- AFP
- parue le
Face au freinage des ambitions environnementales en France comme ailleurs en Europe, les scientifiques du climat s'interrogent sur la meilleure tactique pour rétablir leur place dans le débat public, quelques années après le pic de l'intérêt politique.
Des mesures qui « privilégient le court terme au long terme »
"On a l'impression de vivre un délitement de tout ce qui était discuté pour arriver à des consensus. On le voit sur l'eau, la protection des sols, la biodiversité, le climat", énumère Christophe Cassou, physicien climatologue et directeur de recherche au CNRS qui se dit "désarçonné, en colère, décontenancé".
"Il manque un sursaut collectif" des scientifiques, affirme Valérie Masson-Delmotte, ancienne coprésidente du groupe de travail du GIEC sur la climatologie, qui dit être "interpellée" par des personnes "d'horizons très différents, de bonne volonté, inquiètes, qui se demandent pourquoi la communauté scientifique ne réagit pas". Et la paléoclimatologue de regretter la "très grande prudence" des institutions scientifiques.
"Toutes les discussions (entre scientifiques, NDLR) se focalisent sur Quelle place ? Quelle action ? Est-ce qu'il faut davantage de désobéissance civile ? Est-ce qu'il faut s'engager frontalement ? On est dans le flou, ce qui révèle une certaine impuissance", explique Christophe Cassou.
En France, l'écologie a été reléguée au second plan dans le gouvernement alors qu'elle figurait parmi les priorités affichées après la réélection d'Emmanuel Macron en 2022, y compris budgétairement. Marqués par la crise agricole de début 2024, les élus cherchent d'abord à apaiser les agriculteurs. Le Sénat a élargi un dispositif visant à dépénaliser certaines atteintes à l'environnement et ouvert la voie à la réintroduction d'un insecticide dangereux pour les abeilles.
Des mesures qui "privilégient le court terme au long terme", déplore Philippe Grandcolas, de l'Institut Écologie et Environnement du CNRS, qui constate "des reculs tant sur la biodiversité que sur le climat".

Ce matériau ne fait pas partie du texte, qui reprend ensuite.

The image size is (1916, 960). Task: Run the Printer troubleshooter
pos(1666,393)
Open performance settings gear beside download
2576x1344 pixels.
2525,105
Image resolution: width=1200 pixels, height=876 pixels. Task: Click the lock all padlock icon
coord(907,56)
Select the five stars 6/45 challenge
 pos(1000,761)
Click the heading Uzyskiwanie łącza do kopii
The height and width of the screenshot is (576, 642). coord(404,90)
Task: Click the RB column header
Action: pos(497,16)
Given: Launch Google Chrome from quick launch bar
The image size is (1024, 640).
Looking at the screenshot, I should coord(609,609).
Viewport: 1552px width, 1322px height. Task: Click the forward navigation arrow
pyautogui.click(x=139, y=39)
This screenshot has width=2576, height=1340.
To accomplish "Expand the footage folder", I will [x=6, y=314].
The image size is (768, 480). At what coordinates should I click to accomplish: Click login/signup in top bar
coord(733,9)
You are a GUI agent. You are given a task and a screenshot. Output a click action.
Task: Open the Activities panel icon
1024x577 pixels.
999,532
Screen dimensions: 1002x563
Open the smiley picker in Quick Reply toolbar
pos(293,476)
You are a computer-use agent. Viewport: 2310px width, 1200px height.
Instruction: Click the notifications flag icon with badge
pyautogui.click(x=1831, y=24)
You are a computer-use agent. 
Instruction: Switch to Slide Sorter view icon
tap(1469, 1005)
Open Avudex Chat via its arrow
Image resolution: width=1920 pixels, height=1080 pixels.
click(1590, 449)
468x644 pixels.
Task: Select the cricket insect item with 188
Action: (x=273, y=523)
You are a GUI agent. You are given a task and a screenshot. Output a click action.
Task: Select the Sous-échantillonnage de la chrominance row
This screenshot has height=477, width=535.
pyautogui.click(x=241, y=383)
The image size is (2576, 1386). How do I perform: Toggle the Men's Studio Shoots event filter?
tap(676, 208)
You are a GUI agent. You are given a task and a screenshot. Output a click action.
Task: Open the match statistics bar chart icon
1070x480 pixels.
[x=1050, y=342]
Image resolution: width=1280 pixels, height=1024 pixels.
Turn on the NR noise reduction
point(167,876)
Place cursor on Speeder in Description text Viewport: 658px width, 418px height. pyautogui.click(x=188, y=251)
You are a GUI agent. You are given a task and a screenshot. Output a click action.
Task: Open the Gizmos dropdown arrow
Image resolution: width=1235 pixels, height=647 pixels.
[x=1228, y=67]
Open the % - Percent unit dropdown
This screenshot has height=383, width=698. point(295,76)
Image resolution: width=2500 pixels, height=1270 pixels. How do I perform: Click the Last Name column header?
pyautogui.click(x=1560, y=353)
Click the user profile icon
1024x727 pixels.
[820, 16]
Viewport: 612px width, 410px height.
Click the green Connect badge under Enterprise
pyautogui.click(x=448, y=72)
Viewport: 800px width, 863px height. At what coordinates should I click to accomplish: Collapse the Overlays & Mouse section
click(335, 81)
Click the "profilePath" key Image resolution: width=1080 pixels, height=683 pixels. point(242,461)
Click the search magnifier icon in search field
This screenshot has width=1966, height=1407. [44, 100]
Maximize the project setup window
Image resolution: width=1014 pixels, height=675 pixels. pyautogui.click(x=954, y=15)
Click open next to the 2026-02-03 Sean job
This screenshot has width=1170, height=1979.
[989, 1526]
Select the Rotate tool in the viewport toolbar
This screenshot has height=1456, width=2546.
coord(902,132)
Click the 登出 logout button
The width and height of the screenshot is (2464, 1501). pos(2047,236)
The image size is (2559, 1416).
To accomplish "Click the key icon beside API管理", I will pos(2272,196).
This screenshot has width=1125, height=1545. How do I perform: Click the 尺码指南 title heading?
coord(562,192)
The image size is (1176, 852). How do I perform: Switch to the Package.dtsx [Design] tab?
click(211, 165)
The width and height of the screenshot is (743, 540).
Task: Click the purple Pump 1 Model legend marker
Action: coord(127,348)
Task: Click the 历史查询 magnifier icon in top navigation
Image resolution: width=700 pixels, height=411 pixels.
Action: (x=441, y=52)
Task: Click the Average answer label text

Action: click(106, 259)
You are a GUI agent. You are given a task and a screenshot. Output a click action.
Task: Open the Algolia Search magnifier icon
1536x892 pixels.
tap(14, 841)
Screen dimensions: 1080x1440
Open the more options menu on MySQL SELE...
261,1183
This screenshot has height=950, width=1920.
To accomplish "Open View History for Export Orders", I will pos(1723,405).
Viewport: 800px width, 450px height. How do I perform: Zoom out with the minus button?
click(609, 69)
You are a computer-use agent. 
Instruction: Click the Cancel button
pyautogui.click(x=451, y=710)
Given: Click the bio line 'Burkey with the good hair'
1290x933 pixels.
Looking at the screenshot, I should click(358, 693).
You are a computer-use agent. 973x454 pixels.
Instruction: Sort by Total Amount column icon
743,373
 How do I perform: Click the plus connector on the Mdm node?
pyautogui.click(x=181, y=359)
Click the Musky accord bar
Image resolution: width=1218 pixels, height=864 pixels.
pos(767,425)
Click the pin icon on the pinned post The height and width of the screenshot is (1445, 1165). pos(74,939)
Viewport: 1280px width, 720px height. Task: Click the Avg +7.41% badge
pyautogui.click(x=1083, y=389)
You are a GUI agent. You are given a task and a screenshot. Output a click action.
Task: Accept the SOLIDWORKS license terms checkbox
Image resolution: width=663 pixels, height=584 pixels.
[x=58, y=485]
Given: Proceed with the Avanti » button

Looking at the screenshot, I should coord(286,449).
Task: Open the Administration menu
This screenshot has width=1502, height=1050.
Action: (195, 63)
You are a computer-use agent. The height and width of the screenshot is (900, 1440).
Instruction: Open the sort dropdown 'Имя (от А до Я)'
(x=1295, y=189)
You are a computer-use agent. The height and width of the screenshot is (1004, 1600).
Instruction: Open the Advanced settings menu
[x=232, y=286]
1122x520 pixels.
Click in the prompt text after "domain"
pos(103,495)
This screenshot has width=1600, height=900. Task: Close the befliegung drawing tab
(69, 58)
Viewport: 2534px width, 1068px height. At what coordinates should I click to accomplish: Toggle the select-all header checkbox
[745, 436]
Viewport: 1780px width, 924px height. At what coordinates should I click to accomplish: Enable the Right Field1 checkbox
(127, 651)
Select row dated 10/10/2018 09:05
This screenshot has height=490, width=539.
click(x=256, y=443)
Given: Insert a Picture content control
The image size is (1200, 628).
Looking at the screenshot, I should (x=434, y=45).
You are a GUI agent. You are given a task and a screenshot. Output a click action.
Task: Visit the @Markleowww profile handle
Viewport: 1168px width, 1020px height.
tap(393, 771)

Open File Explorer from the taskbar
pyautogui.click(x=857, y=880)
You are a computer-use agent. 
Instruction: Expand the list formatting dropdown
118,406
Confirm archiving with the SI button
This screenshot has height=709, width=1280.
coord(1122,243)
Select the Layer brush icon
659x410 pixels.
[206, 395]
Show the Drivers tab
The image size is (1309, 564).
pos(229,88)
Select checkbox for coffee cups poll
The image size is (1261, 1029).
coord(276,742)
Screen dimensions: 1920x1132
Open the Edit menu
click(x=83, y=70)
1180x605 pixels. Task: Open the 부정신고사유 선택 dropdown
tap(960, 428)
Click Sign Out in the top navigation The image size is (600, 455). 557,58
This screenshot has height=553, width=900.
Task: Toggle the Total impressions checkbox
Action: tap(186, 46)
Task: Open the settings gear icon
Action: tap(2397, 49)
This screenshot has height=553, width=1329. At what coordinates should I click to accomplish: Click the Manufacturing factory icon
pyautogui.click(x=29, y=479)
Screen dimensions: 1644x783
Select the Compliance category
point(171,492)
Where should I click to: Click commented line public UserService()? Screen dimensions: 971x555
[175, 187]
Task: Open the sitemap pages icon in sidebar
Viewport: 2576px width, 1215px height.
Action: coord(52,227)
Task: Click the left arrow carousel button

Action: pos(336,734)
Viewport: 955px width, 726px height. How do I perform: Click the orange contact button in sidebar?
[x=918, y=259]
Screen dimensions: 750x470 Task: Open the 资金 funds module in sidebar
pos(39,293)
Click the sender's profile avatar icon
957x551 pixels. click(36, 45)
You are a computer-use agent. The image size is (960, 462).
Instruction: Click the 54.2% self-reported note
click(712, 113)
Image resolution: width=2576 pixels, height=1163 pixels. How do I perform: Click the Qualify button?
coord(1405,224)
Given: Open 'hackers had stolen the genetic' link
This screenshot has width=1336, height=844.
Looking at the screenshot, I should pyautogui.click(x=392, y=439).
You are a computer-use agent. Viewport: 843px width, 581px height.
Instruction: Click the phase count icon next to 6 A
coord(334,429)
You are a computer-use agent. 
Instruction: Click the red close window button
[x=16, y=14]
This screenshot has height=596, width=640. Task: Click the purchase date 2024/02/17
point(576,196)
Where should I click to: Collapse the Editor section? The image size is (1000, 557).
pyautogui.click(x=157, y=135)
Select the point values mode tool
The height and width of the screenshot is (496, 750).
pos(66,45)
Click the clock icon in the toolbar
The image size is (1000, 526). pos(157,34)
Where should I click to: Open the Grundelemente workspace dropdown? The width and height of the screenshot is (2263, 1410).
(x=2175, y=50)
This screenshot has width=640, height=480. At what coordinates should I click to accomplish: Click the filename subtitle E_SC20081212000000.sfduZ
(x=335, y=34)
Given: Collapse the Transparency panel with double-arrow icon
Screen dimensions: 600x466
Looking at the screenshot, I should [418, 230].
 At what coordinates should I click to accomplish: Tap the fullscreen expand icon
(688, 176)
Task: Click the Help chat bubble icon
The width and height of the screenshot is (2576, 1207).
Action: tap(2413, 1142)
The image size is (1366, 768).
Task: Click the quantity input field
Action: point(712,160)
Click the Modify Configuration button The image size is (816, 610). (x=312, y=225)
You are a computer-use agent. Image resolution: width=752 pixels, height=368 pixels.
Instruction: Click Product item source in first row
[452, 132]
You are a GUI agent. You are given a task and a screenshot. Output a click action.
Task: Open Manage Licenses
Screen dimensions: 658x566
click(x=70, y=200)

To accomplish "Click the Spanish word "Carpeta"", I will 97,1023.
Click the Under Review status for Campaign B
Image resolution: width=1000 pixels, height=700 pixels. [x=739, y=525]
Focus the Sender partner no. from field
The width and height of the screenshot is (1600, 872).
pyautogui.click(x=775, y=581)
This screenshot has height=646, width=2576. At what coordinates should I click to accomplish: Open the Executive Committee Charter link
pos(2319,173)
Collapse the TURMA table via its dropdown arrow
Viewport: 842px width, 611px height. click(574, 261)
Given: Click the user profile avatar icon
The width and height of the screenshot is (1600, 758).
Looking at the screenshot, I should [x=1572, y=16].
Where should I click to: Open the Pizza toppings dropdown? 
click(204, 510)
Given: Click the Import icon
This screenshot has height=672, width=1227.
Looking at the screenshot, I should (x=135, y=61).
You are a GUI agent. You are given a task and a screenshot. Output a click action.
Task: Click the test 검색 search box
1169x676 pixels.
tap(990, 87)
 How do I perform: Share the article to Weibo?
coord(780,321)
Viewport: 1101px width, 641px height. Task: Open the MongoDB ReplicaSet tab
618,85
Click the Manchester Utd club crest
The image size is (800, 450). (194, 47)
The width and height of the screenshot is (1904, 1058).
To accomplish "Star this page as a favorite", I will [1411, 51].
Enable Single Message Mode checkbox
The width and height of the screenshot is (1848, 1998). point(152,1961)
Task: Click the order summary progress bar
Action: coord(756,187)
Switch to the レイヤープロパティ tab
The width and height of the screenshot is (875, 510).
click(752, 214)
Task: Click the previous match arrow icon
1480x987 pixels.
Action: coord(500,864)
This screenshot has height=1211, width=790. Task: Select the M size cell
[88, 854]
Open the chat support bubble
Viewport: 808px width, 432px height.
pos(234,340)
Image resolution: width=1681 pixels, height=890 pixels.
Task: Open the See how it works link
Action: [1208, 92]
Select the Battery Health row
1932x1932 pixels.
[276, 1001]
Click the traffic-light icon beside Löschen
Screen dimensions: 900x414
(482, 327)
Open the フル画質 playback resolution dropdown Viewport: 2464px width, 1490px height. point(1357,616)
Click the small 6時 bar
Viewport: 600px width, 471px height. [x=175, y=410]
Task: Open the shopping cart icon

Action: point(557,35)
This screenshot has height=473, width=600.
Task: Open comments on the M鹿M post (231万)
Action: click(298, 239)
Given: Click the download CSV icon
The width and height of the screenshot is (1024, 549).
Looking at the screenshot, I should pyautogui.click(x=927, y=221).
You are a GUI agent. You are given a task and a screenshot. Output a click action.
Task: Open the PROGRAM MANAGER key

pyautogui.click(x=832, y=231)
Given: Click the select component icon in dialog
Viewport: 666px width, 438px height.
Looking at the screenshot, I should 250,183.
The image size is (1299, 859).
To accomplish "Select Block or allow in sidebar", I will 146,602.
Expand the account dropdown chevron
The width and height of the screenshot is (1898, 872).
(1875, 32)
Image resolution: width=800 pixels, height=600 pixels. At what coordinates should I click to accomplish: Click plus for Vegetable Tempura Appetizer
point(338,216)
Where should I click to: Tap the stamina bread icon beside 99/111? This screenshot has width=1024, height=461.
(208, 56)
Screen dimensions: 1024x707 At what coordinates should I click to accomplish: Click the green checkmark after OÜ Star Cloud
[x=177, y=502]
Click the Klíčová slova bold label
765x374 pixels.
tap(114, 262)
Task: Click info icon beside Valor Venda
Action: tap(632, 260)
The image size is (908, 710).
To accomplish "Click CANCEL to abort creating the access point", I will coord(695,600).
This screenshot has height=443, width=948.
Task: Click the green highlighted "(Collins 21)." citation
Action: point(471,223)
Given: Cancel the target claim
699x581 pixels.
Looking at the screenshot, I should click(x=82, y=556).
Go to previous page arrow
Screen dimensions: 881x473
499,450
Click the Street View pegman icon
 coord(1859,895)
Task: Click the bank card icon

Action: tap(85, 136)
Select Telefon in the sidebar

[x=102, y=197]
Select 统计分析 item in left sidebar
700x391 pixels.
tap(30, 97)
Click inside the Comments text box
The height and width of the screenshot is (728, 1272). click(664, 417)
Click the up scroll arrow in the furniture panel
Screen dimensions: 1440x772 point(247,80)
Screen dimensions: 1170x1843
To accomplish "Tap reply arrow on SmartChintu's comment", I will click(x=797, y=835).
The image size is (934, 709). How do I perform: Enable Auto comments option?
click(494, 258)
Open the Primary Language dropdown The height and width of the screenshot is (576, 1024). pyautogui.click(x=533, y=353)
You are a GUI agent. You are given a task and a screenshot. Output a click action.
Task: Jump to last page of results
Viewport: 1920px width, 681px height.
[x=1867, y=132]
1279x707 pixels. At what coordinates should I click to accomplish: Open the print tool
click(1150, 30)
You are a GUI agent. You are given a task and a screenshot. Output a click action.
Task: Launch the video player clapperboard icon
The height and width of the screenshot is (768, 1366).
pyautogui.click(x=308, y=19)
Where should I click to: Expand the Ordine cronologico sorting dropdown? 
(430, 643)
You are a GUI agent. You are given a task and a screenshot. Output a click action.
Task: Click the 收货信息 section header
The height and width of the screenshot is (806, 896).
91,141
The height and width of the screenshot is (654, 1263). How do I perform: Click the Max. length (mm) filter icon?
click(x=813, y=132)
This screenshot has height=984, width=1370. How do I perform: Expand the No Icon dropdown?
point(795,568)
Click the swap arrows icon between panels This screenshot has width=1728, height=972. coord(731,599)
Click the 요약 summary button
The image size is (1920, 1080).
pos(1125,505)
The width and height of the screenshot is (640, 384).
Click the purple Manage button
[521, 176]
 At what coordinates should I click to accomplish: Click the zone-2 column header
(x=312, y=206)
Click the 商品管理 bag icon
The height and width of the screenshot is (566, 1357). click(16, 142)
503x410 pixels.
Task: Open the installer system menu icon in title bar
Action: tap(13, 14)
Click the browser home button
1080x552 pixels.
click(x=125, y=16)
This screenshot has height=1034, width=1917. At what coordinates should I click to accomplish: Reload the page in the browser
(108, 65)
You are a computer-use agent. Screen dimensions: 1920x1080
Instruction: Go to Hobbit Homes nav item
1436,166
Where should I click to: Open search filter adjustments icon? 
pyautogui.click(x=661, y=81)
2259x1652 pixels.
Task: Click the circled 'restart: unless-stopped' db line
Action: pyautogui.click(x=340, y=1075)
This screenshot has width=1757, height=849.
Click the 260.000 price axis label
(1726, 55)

Effet Trump et attaques contre des agences
Pourtant, ces dernières années, le climat s'était hissé parmi les premières préoccupations des Français. "On avait l'impression, non pas que tout allait être réglé, mais qu'il y avait un dialogue entre les scientifiques et les décideurs, et que les discours scientifiques étaient pris pour ce qu'ils étaient : des faits scientifiques, pas des opinions", regrette Wolfgang Cramer, écologue du CNRS à l'Institut méditerranéen de biodiversité et d'écologie.
Au niveau européen aussi : après l'adoption à marche forcée des mesures du Pacte vert de la Commission européenne, ce dernier subit des attaques frontales des milieux économiques soutenus par plusieurs partis, au nom de la compétitivité face à la Chine et aux États-Unis.
Le retour de Donald Trump s'accompagne d'un retour en arrière "brutal, inédit dans une démocratie" sur le climat, "perçu comme une opportunité de déréglementation dans certains secteurs d'activités", constate Valérie Masson-Delmotte.
À cela s'ajoutent les attaques contre des agences indépendantes de l'État, telles que l'Ademe (environnement), l'Anses (santé) ou l'Office français de la biodiversité, pointées du doigt par le gouvernement, dénoncées par des élus de droite et d'extrême droite, voire directement menacées par certains membres de syndicats agricoles.
"Le narratif qui se met en place, c'est de faire de la protection et du droit de l'environnement, des agences chargées de la protection de l'environnement, voire des institutions scientifiques ou des chercheurs, des boucs émissaires", dénonce Valérie Masson-Delmotte.
Face au « mépris du fait scientifique », des scientifiques en rébellion
L'impuissance des scientifiques réside dans leur incapacité à se faire entendre médiatiquement, selon Valérie Masson-Delmotte : "On a peu de moyens. On n'a pas toutes ces techniques de marketing, de relations publiques pour construire et propager des informations sur les réseaux sociaux".
Car il y a, dans la période actuelle, "un mépris du fait scientifique, de la réalité, qui fait que notre manière de communiquer, basée sur les faits, est désarçonnée", ajoute Christophe Cassou.
Face à cette impuissance, certains, comme les "scientifiques en rébellion", un collectif dont fait partie Wolfgang Cramer, veulent imposer "d'autres formes de communications, sous forme de désobéissance civile non violente, pour alerter le public".
Comme le blocage d'une écluse du port du Havre pour protester contre l'installation d'un terminal méthanier de TotalEnergies; poursuivis en justice, les scientifiques ont été relaxés. "Tant qu'on n'a pas tout essayé, il faut continuer", martèle Wolfgang Cramer.